### EXERCISE MATERIAL:
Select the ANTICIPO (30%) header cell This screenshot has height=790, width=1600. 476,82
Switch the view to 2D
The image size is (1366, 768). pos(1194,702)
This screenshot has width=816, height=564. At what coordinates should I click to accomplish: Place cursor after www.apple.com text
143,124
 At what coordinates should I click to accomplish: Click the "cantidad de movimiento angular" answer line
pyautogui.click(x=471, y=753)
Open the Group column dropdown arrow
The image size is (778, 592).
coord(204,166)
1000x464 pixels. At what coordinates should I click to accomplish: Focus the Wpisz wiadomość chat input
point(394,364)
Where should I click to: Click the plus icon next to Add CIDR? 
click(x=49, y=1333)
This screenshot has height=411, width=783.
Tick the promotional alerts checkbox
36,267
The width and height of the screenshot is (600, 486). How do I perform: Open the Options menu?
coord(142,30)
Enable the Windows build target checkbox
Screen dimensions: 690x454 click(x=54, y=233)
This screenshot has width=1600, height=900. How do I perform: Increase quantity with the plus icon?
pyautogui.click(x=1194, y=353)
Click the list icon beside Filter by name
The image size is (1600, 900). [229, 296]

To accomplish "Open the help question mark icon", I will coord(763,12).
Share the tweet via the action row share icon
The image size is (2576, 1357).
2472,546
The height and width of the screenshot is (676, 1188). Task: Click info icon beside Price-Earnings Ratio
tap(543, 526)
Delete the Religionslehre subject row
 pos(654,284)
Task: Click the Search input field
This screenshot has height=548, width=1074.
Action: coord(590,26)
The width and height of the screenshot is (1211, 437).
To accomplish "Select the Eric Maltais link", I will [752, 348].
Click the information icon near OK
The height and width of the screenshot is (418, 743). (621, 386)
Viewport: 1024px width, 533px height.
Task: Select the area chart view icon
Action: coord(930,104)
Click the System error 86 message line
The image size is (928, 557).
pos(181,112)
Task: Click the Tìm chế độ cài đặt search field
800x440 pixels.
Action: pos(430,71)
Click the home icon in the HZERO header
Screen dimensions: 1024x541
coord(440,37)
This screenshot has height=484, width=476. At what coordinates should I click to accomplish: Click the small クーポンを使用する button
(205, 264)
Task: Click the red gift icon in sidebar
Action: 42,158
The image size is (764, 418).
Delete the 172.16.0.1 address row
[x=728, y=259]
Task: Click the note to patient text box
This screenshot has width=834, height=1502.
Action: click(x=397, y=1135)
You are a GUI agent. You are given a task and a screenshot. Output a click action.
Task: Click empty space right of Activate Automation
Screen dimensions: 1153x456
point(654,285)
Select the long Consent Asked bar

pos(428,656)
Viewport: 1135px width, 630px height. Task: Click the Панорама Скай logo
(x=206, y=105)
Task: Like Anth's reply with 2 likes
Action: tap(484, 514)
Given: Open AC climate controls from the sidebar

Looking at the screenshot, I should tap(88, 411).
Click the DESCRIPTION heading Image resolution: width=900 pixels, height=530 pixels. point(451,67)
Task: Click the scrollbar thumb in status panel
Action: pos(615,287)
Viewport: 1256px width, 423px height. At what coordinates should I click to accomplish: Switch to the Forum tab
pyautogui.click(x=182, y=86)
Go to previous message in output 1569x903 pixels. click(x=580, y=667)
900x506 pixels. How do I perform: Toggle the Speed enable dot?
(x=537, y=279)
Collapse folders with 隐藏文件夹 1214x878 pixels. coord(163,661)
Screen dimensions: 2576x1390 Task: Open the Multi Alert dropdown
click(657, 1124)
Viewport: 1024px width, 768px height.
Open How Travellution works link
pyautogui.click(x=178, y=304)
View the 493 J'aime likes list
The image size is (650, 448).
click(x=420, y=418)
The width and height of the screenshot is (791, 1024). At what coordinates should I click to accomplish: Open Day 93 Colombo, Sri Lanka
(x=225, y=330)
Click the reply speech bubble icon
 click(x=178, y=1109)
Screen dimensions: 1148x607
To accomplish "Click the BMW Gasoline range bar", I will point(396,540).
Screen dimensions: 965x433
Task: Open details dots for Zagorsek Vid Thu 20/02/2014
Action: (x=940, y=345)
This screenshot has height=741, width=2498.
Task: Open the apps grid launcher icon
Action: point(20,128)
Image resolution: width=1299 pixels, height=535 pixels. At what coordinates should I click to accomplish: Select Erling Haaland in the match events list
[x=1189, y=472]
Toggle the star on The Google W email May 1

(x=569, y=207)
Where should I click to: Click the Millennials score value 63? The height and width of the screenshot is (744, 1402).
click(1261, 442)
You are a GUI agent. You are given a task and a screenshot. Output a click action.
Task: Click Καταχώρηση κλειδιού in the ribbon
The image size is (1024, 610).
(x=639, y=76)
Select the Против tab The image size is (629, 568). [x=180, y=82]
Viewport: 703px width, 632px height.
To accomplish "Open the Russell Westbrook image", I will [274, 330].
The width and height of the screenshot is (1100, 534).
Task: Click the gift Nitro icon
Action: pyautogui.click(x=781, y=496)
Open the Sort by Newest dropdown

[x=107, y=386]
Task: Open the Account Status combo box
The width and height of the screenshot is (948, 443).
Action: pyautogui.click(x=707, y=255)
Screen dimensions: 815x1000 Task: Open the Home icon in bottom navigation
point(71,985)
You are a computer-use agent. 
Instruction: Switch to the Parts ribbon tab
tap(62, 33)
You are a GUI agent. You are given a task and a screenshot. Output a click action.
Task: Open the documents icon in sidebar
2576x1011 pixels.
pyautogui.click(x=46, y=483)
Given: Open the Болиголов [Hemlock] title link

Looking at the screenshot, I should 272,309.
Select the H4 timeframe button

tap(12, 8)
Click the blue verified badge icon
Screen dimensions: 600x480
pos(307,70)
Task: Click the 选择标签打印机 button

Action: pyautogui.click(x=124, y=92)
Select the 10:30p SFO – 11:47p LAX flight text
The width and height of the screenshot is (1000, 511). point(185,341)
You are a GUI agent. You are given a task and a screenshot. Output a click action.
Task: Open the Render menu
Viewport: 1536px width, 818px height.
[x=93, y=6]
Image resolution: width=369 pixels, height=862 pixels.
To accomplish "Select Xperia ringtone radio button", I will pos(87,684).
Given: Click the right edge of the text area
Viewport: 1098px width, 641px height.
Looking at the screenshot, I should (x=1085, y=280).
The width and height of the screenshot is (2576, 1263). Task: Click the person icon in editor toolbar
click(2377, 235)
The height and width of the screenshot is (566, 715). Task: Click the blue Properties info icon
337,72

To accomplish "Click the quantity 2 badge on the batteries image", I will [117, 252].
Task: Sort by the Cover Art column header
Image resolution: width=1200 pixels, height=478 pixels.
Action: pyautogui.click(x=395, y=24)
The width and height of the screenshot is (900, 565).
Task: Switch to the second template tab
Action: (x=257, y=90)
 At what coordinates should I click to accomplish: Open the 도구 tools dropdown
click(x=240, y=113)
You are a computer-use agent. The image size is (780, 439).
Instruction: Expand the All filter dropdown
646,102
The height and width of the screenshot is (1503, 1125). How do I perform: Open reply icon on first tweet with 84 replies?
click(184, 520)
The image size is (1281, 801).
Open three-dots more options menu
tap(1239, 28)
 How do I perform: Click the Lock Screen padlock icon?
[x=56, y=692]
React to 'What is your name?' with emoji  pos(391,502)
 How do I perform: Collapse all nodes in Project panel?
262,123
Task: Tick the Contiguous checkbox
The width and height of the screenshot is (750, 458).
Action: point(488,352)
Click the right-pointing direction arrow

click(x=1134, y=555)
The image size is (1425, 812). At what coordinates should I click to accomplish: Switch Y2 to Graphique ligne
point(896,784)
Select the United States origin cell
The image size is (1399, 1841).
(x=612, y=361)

### WORK REQUEST:
Using the data above, extract exactly the lines from the one that holds "The height and width of the screenshot is (676, 1188)." to the one that holds "Task: Click the Search input field", both ends included, and no others.

### YOUR SOLUTION:
The height and width of the screenshot is (676, 1188). Task: Click info icon beside Price-Earnings Ratio
tap(543, 526)
Delete the Religionslehre subject row
 pos(654,284)
Task: Click the Search input field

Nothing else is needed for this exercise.